In Trump v. Mazars, the Supreme Court appeared to reject President Trump’s claim to an executive privilege protecting him from a subpoena seeking private financial information under United States v. Nixon, in keeping with its holding in Clinton v. Jones that no special privilege protects the President from private lawsuits.
When executive privilege applies, the President does not automatically win. Instead, the Court applies a balancing test, weighing the President’s interest in keeping particular information confidential against the institutional interests in disclosure. And the balancing test is weighted against the President.
The Mazars Court, however, granted the President the extension of executive privilege he sought—and then some—in cases arising from congressional subpoenas. The Court just did not label the privilege it afforded the President to resist a congressional subpoena seeking tax returns and other financial information an executive privilege.
First, the Court held that “Congress may not rely on the President’s information if other sources could reasonably provide the information it needs” to design legislation. Second, the Court announced something like the “least restrictive means test” it applies in invalidating rights infringements to protect the President’s financial information. It instructs the lower courts to “insist on a subpoena no broader than reasonably necessary to support Congress’s legislative objective.” Third, the Court imposed a burden on Congress to provide evidence, “the more detailed the better,” to justify the need for the particular information. None of these restrictions on demands for disclosure apply in an executive privilege case. The Court, however, did adopt one component of its executive privilege requirements in a more broadly generalized form, demanding careful scrutiny of the burdens a subpoena might impose on the President.
On the other hand, the Mazars Court held that Congress need not demonstrate that the information Congress seeks is “demonstrably critical” to the legislative purpose justifying the subpoena. The lower courts will struggle to reconcile this holding with the demanding showing of necessity described above.
The big difference between Mazars and Nixon involves the lack of balance in the Mazars test. Notice that all of these factors require a critical assessment of Congress’s need for the information. None of them require the Court to critically assess the President’s basis for resisting disclosure. Mazars does not require the President to have some compelling and important reason to keep the particular information sought, which is not privileged, private. The Mazars test reads like a balancing test, but it lacks balance.
The Court justifies these broad newly minted limitations on congressional oversight authority by expressing fear that Congress would otherwise abuse its subpoena authority to harass the President. It clothes this policy view in the vague conceptual rhetoric of separation of powers. The Court said nothing to justify reading its policy view into the Constitution. The Court recognized that Congress has issued subpoenas, many directed at the President, since the founding.
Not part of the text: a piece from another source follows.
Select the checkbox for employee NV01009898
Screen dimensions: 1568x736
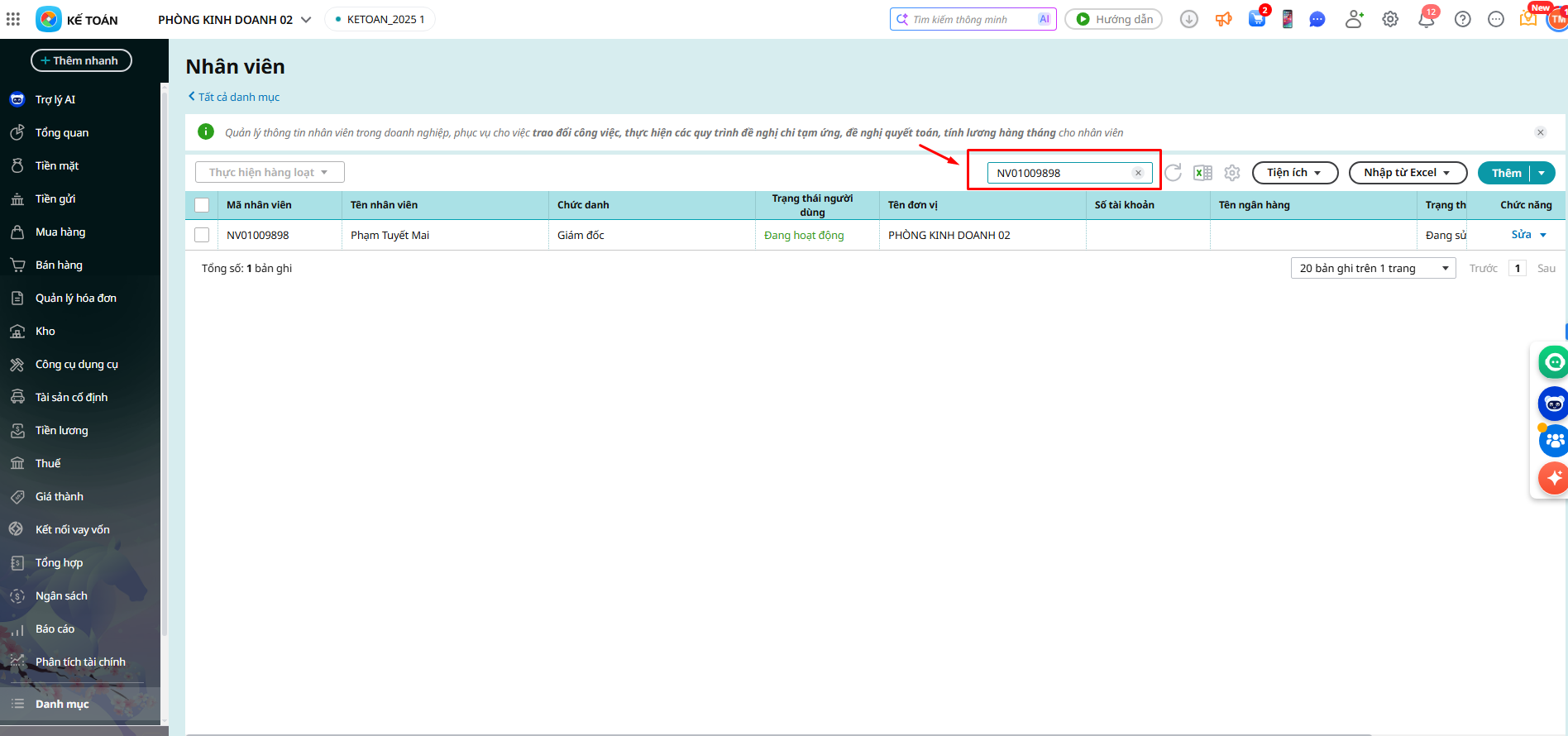click(202, 235)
The Court did not look at this history to determine whether its harassment concerns have any grounding in historical experience. Nor, for that matter, did it examine the question of whether there is any basis for seeing harassment in the demands Congress made in the case before it.
Congress did abuse its subpoena authority during the 1950s, authorizing a witch hunt aimed at branding people as communists in order to destroy their careers. The House Committee on Un-American Activities, however, harassed private citizens and lower-level officials, not the President. The Court upended a criminal contempt citation of a witness who refused to answer questions about whether particular individuals were members of the Communist Party in Watkins v. United States. But even in confronting real, not hypothetical, harassment, the Court carefully minimized interference with congressional authority, requiring only that Congress describe the subject matter of a committee investigation with enough specificity to enable a witness to determine whether the committee’s charge made a particular question relevant to its inquiry.
The Mazars Court also expressed concern that if it made congressional subpoenas enforceable against the President in the same way that it makes congressional subpoenas enforceable against others, it would encourage Congress to bypass negotiation and compromise in favor of litigation. Again, the Court did not consider history or the current situation to test Justice’s policy views. Did the Court’s prior practice of regularly enforcing subpoenas cause Congress to eschew negotiation with those resisting subpoenas? The fact that Presidents and Congress have always worked these things out before President Trump, against a background assumption that the courts would enforce subpoenas if necessary suggests that the majority’s concerns are misplaced. Furthermore, judicial processes are cumbersome and slow, which gives Congress an incentive to avoid them if possible.
With respect to the current situation, the Justices must know that the process of negotiation and compromise has broken down— not only in these cases but also in cases stemming from Trump’s impeachment— because Trump has taken a scorched earth approach to subpoenas. He has defied all of them in a way that no President in history has done. This hardly seems like the right context to announce new judicially created privileges for a President, who many suspect of corruption.
Most observers breathed a sigh of relief that this case and its companion case, Trump v. Vance, recognized that the President is not above the law. But Mazars held that the law on congressional subpoenas applies less robustly to the President than it does to others. Even as a decrepit and divided Congress struggles to constrain the most autocratic President we have ever had, the Supreme Court has crafted yet another judicially created presidential privilege, without admitting that it has done so.
David M. Driesen is a University Professor at Syracuse University, where he teaches constitutional law.